• **Extract to read**:

>> Start

The possibility that Congress won’t act in time to avoid the automatic spending cuts and tax increases already is having a chilling effect on the state.

“Some contracts are not being let, so contractors have been slow to hire,” said Joe Ritch, a Huntsville attorney who monitors the area’s defense and aerospace industry. “Just the anticipation has led to some being extremely cautious.”

Ritch is among those who believe Congress will avert the crisis in the next 30 days, or at least dampen its impact.

“Maybe that’s a head-in-the-sand approach, but I do not believe we’re going to have our country go to that level of such a Draconian approach,” Ritch said.

School systems in Alabama hope Ritch is right. Because of the state tax deduction for federal income taxes, Alabama already forgoes $485 million a year that otherwise would help pay for public education, according to the Alabama Legislative Fiscal Office.

“If federal income taxes are increased, it would have a negative effect on our state income tax,” said Norris Green, executive director of the office. “We do not yet have an estimate but will be following the decisions made in Washington so that we can gauge the impact of any increases enacted.”

Failing to avoid the fiscal cliff would mean that tax cuts enacted in 2001 and 2003 will expire, which would affect households at all income levels.

Someone earning between $20,000 and $40,000 would pay an average of $558 more if the cuts expire. And if the alternative minimum tax isn’t adjusted for inflation, the higher tax would land on many more middle- and upper-income families.

>> End

• **List of tasks**:
1. Return the stretch of the fiscal cliff article that begins at the words "School systems in" and stops after "Legislative Fiscal Office.".
2. Carry the fiscal cliff article forward, picking up right after its final sentence.
The lines that follow are separate material with no link to the fiscal cliff article.

• **Data listing**:
>> Start

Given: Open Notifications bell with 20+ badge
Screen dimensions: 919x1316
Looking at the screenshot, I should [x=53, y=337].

>> End
>> Start

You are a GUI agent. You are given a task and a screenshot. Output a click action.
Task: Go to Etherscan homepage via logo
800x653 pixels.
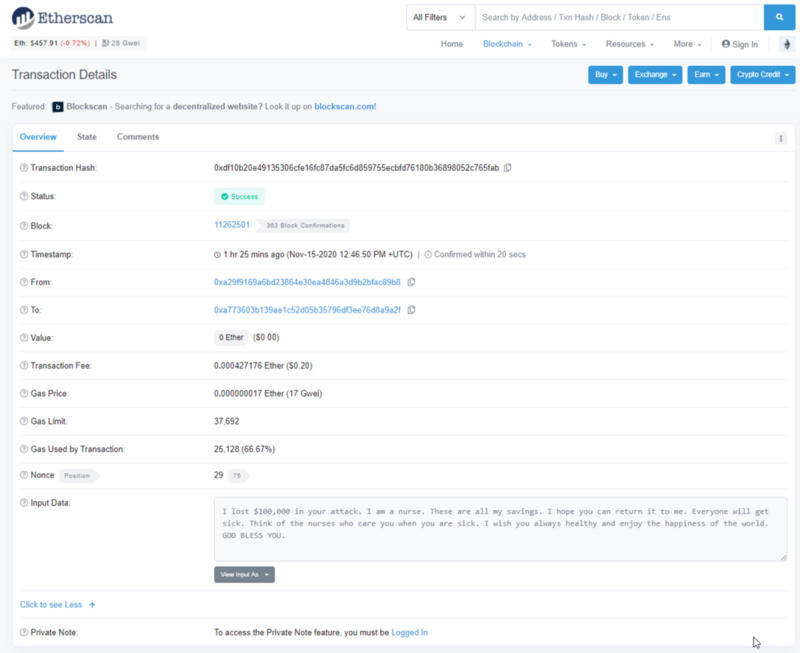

>> End

• **Results of the tasks**:
1.
School systems in Alabama hope Ritch is right. Because of the state tax deduction for federal income taxes, Alabama already forgoes $485 million a year that otherwise would help pay for public education, according to the Alabama Legislative Fiscal Office.

2.
“If Congress does nothing, every family in America will see their income taxes automatically go up on January 1st,” Obama said Friday in Pennsylvania. “That’s sort of like the lump of coal you get for Christmas.”

Half the spending cuts that are part of the fiscal cliff would affect non-defense programs, including about 30 health, education and labor programs.

Next year, those cuts would cost Alabama $9.8 million and 330 jobs in Head Start programs around the state, according to an analysis by the Democratic staff of the Senate Appropriations Committee.

That would mean 1,584 fewer spaces for children. In addition, the state’s block grant for child care and development would be cut by $3.3 million, eliminating child care subsidies for 1,253 families.

An $18 million cut to Title I grants would eliminate 248 education jobs, and special education grants would drop by $14 million.